Recent queries display character encoding in view and in query editor

[jpsandiego]

I am testing an upgrade from CDH 5.0.2 to CDH 5.3.2 and Hue 3.5.0 to Hue 3.7.0 (also Hive 0.12.0 to Hive 0.13.0) and within the Query Editor screen (A) I have lost my recent queries history that I thought should have imported/merged during the upgrade and (B) more importantly, I'm getting character encoding showing up in the 'Recent queries' view. So after I run "select * from tablename WHERE UTC = '2015-03-05' LIMIT 10", the recent query will show select * from tablename WHERE UTC = '2015-03-05' LIMIT 10

Questions A) Is the loss of recent history expected? B) Is the encoding a configuration issue?

In the saved config and the new config I see that both had the encoding parameter commented-out: hue.ini: ## default_site_encoding=utf-8 hue.ini.rpmnew: ## default_site_encoding=utf-8

Enabling utf-8 in hue.ini and restarting doesn't change the visual effect

Clicking on the item from recent history so that it populates the Query Editor does cause the correct/valid query to be rendered.

[romainr]

A) Query history should be kept when you upgrade, similarly to all your other saved queries. One possibility could be that Hue is pointing to another DB or you are logged in as another user.

B) This is indeed a bug https://issues.cloudera.org/browse/HUE-2618

[jpsandiego]

As far as I can tell the loss of recent queries may be more related to our use of sqlite than the upgrade to Hue. I just completed the migration from sqlite to MySQL under Hue 3.5.0 and could take that data dump to my Hue 3.7.0 environment and it imported successfully with the history and stored queries.

Now that I have a full production sample of recent query history and saved queries, I can report that the display issue within the 'recent history' does not happen within the actual History "subtab" (where I then click on "Show everyone's queries") - it is unique with the recentQueries table. This really needs fixing.

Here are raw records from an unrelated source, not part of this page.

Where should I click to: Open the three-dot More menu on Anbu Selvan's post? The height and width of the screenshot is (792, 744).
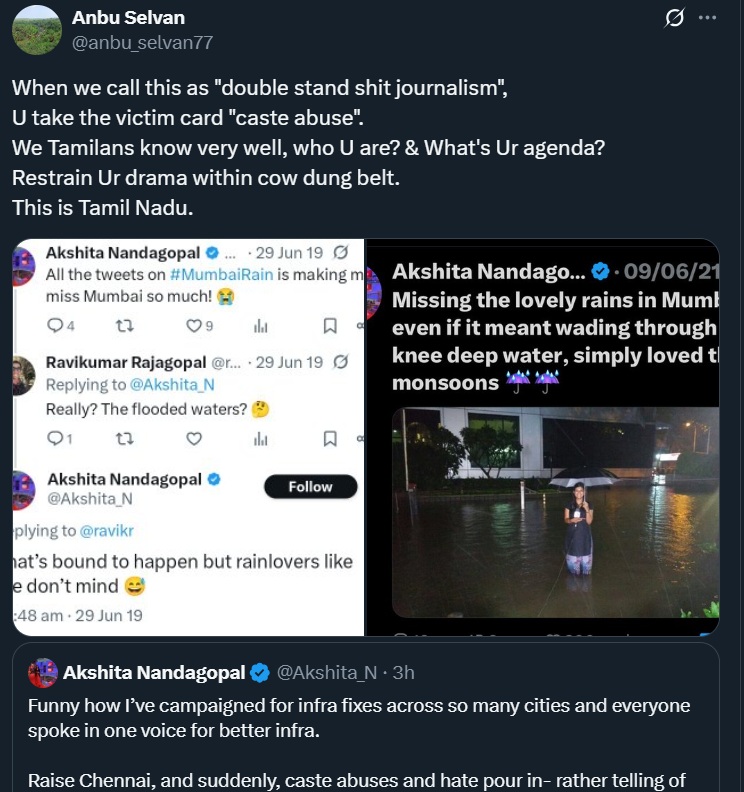pyautogui.click(x=707, y=19)
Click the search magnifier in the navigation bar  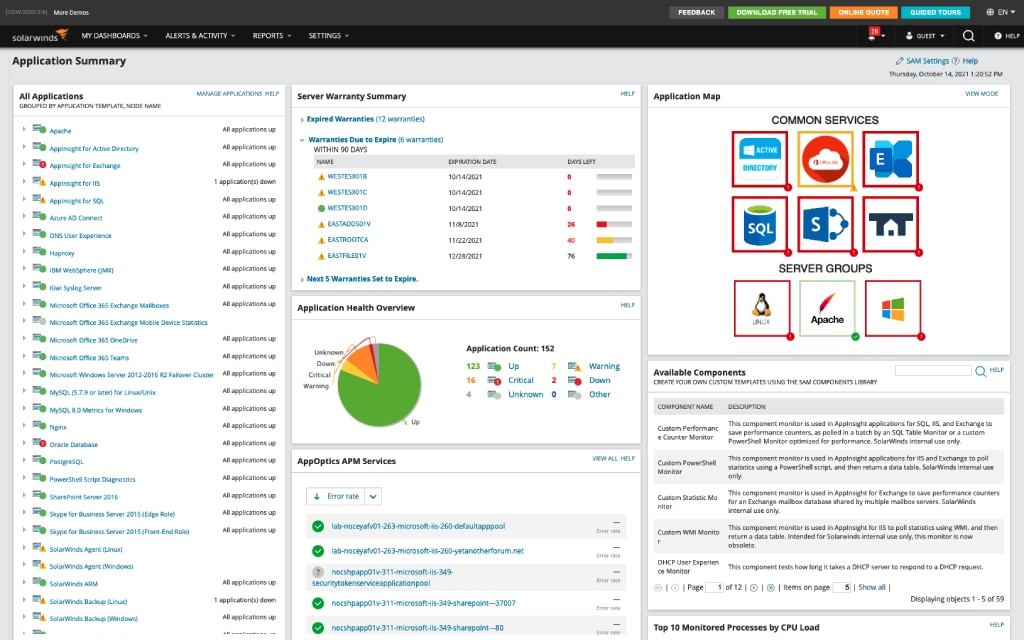pyautogui.click(x=968, y=35)
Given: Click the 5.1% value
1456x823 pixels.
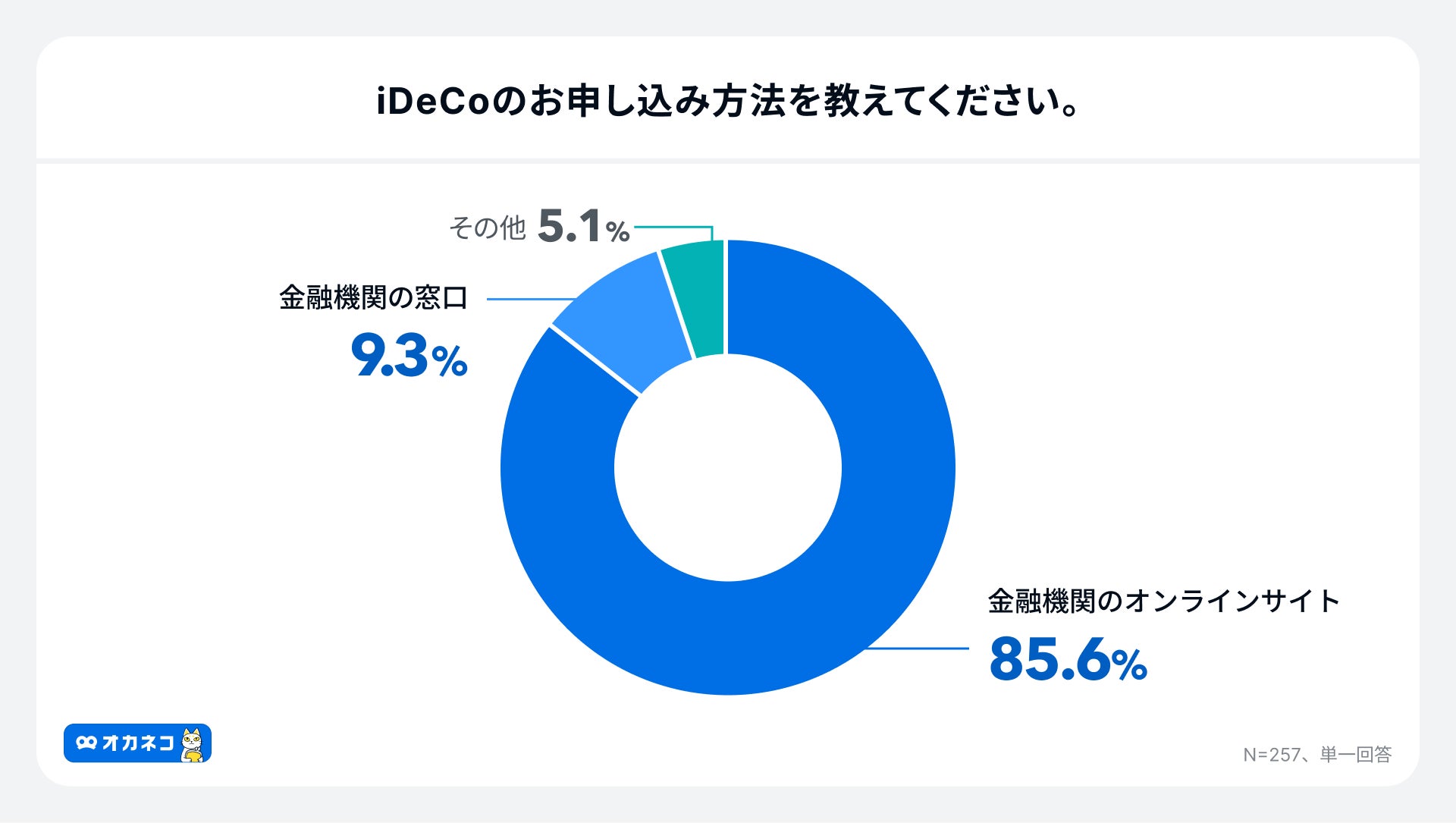Looking at the screenshot, I should 583,228.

The bug (https://issues.cloudera.org/browse/HUE-2618) was actually submitted by me as well as I was not certain if I should be submitting to Github or Cloudera's tracker..

[jpsandiego]

The issue lies in /apps/beeswax/src/beeswax/templates/execute.mako and it's call to use hue.htmlEncode - or maybe with the htmlEncode methods.. Looks like that came from "HUE-2396 [beeswax] Fix Cross-site scripting(XSS) vulnerbility".

As a simple test if I remove the hue.htmlEncode() call from line 1101, the SQL displays as expected..

            '<code style="cursor:pointer">' + hue.htmlEncode(item.query) + '</code>',
#replace with
            '<code style="cursor:pointer">' + item.query + '</code>',

Other parts of Hue don't reply upon this htmlEncode method, so maybe there' a newer/better way to handle XSS safely in this context.

[romainr]

Enrico will have a look when he is back. I think the call was there to make sure new queries added without reloading the page are escaped but this is indeed not smart.

[enricoberti]

We don't actually need the hue.htmlEncode there since the values are already encoded by the datatable fnAdd plugin! Pushing the fix now

[enricoberti]

And fixed! Thanks for bringing this up!